OnlyFannys · 03/02/2023 11:37

He is an addict and a liar and gaslight you constantly, I would be running tbh

PuttingDownRoots · 03/02/2023 11:40

He needs help.
Is he driving the morning after that much?

MintJulia · 03/02/2023 11:44

He brought drugs into your children's home! I don't see much to celebrate about that. 🙁

CleaningOutMyCloset · 03/02/2023 11:51

So he wants you to celebrate the fact he lies to you about taking drugs, and is still a drug user and that he only drank whiskey during January - errrr ok

BrutusMcDogface · 03/02/2023 11:54

Goodness, you deserve better than this. I second the question about him driving in the mornings? That enough would make me want to kick him out.

BrutusMcDogface · 03/02/2023 11:54

Sorry, that alone*

Roundandroundwegogo · 03/02/2023 13:02

neverknowinglyunreasonable · 03/02/2023 11:13

I wish I'd known about this Dry January loophole a month ago.

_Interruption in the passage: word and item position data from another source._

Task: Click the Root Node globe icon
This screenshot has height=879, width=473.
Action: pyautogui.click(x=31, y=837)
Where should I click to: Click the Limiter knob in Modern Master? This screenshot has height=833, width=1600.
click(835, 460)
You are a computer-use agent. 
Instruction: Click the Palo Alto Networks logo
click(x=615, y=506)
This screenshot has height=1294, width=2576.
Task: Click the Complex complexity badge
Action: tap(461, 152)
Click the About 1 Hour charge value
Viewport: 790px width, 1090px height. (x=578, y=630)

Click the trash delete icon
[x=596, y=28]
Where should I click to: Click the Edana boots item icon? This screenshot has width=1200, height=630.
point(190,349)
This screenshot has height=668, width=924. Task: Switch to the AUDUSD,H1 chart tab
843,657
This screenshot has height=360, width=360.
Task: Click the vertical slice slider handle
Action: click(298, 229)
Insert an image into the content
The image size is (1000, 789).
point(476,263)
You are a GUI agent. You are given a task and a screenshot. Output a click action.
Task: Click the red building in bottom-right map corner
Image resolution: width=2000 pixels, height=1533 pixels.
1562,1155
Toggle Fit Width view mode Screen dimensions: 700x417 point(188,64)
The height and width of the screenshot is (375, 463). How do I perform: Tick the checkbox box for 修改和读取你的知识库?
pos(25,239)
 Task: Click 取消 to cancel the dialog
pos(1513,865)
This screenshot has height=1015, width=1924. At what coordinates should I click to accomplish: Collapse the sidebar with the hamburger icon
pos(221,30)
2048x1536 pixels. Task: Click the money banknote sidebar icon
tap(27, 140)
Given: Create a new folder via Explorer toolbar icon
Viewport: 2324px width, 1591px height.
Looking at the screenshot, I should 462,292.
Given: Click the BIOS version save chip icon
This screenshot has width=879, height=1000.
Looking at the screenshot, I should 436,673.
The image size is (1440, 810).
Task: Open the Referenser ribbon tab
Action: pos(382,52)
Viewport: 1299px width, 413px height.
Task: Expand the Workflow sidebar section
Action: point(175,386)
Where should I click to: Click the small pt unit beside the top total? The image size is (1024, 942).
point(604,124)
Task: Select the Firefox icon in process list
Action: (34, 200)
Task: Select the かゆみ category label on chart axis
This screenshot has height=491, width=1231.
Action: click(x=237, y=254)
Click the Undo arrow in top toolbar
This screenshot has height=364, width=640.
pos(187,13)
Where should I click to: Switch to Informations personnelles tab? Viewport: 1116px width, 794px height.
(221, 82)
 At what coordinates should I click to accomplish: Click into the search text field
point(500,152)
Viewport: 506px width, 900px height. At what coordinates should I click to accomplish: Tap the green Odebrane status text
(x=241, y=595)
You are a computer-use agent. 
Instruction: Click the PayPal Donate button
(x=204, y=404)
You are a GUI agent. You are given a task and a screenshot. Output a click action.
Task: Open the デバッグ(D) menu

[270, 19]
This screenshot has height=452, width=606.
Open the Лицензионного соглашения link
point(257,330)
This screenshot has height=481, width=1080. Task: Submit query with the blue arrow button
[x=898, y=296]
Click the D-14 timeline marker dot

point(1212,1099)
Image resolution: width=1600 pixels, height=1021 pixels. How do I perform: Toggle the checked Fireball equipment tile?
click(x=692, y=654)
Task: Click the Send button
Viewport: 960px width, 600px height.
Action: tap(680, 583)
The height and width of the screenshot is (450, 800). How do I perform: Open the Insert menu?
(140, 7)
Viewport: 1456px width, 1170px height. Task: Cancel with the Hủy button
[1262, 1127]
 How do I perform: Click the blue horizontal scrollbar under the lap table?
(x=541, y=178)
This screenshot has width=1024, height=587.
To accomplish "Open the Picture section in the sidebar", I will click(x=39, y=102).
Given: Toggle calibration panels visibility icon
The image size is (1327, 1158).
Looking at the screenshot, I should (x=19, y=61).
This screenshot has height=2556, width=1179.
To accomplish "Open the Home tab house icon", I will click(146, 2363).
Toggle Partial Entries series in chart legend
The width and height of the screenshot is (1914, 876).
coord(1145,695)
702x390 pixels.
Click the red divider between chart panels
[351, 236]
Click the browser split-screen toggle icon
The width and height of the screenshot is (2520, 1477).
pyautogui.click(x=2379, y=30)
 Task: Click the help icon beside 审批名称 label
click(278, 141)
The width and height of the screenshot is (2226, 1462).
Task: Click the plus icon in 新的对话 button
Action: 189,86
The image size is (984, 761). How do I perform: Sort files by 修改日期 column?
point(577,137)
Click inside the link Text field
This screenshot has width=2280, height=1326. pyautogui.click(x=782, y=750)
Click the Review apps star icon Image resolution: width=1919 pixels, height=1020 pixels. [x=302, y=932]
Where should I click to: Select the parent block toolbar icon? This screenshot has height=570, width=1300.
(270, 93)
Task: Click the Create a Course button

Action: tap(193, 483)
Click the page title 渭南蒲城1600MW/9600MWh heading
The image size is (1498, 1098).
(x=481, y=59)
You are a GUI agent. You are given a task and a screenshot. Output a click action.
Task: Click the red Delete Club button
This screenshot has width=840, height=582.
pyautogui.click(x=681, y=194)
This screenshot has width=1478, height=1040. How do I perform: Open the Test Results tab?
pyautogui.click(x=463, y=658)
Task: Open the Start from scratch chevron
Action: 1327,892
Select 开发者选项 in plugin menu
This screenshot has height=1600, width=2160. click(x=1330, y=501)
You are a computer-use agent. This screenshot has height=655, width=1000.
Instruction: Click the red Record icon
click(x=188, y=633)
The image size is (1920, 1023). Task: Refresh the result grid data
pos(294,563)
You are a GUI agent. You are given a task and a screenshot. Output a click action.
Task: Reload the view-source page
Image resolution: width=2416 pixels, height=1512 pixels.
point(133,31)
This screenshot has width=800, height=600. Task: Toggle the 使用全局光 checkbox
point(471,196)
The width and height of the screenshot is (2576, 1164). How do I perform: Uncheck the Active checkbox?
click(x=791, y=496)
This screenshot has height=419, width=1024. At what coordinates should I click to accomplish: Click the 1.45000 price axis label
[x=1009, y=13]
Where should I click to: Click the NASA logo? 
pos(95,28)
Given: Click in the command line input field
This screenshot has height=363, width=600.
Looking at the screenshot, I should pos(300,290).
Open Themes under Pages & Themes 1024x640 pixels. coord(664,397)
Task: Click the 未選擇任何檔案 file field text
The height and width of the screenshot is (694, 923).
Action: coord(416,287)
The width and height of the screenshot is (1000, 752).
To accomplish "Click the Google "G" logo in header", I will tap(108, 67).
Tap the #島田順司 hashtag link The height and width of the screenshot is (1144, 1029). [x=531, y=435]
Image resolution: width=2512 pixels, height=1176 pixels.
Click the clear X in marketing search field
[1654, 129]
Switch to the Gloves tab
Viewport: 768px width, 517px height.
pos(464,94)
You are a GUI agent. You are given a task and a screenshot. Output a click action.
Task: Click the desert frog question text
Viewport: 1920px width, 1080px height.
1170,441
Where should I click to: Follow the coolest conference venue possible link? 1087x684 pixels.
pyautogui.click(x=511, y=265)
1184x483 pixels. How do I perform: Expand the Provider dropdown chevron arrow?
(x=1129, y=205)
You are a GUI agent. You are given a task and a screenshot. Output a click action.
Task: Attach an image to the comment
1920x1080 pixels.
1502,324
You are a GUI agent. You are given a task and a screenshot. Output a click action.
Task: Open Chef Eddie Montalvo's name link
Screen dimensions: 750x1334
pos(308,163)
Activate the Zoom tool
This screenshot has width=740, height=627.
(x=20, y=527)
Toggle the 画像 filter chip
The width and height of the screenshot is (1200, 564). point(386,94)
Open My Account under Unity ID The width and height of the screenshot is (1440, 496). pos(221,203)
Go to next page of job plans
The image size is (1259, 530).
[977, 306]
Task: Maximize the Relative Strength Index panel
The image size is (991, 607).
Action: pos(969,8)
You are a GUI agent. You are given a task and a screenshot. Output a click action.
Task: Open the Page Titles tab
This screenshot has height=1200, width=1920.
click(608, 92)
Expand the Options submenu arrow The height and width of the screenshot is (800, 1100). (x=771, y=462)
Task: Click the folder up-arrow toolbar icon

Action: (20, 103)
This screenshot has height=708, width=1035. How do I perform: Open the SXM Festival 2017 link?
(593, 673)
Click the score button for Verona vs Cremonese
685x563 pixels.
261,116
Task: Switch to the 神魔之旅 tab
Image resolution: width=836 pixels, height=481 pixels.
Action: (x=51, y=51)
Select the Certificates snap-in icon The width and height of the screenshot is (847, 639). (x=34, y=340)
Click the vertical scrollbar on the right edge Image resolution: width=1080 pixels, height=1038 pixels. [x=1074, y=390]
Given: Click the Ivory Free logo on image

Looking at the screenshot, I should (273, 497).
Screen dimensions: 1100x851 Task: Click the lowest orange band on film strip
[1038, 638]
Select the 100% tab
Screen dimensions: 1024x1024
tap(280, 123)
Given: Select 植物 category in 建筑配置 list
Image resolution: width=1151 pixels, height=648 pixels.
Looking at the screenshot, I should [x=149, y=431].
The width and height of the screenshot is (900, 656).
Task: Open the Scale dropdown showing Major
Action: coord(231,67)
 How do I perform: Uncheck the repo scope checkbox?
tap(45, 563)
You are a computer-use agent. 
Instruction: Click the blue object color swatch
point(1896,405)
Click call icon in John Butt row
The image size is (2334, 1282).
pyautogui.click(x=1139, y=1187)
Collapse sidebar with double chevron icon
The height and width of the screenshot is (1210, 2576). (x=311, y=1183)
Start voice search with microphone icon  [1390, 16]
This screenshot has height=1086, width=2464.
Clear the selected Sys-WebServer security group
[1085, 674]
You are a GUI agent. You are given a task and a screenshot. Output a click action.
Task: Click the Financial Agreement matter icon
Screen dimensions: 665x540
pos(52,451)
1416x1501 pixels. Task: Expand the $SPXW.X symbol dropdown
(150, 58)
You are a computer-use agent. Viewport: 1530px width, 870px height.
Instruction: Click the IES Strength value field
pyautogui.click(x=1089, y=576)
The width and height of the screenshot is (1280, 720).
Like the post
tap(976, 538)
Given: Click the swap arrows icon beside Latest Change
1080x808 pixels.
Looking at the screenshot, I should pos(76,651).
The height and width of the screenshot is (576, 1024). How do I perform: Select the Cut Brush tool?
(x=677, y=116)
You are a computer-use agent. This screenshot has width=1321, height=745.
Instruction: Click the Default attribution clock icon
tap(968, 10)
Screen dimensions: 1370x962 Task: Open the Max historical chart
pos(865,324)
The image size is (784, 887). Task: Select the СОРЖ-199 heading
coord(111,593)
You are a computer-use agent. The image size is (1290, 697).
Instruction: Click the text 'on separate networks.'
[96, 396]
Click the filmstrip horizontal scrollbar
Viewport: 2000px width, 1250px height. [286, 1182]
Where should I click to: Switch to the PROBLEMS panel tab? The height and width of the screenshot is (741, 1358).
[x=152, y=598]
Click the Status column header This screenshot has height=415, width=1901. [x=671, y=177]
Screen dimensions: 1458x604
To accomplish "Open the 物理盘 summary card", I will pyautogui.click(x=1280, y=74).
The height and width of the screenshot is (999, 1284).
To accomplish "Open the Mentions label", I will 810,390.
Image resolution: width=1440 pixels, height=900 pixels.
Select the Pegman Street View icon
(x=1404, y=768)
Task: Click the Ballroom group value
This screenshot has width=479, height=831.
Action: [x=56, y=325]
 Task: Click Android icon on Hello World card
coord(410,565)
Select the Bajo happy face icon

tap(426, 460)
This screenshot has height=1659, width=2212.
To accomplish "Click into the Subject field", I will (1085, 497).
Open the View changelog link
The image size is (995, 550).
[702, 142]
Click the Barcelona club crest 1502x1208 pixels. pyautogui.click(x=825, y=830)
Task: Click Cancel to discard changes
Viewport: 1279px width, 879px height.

Sounds like he needs help though.

@neverknowinglyunreasonable You see, he's smart! He's with the programme, unlike all the other misinformed Dry January suckers out there😂😂

OP posts:
Unikeko · 03/02/2023 13:06

You must know you need to end this relationship.

When you're ready please seek out support for family members of alcoholics/addicts.

alcoholchange.org.uk/alcohol-facts/fact-sheets/a-guide-to-family-support-services

Roundandroundwegogo · 03/02/2023 13:08

PuttingDownRoots · 03/02/2023 11:40

He needs help.
Is he driving the morning after that much?

@PuttingDownRoots Oh yes! I can't tell you the number of times I've been unable to sleep next to him because the smell of the alcohol fumes wakes me up. When I've challenged him about driving, he tells me to mind my own business and it leads to horrible tit-for-tat arguments. I can't tell you the number of times I've wished he was stopped by the police and breathalysed........

OP posts:
Eastereggsboxedupready · 03/02/2023 13:12

Well I reported my exh for drink driving.. Lost his licence for 2 years.
And his dw for good.
Try it op. Def recommend it!
Change your life for the better before he kills someone..

Dodecaheidyin · 03/02/2023 13:13

I can't tell you the number of times I've wished he was stopped by the police and breathalysed........

Make it happen .....

WhiteFire · 03/02/2023 13:13

Report him to the police and then he will get pinged and they can pull him over.

Spottypaperdoll · 03/02/2023 13:16

He is an addict and is behaving terribly.
I think you need to separate, he doesn’t care about anyone but himself.

Heronwatcher · 03/02/2023 13:17

YANBU about dry January but YABVU in staying with him and doing nothing about the driving. Sorry if this sounds harsh but what would you do if he killed someone? I’d be hiding his keys and telling him why personally. It’s your own choice to stay with him of course but I can’t really understand it myself.

FusionChefGeoff · 03/02/2023 13:34

Why are you still with him? He's in massive denial and needs to feel the full consequences before he stands any chance of admitting it and finding recovery

Rowen32 · 03/02/2023 13:35

You have a moral responsibility to report him for driving, what if he killed someone?

fadingfast · 03/02/2023 13:37

If be celebrating leaving him to be honest.

Mercurial123 · 03/02/2023 13:40

What are you doing with him? He's a waste of space. My father is an alcoholic I left home as soon as I was able.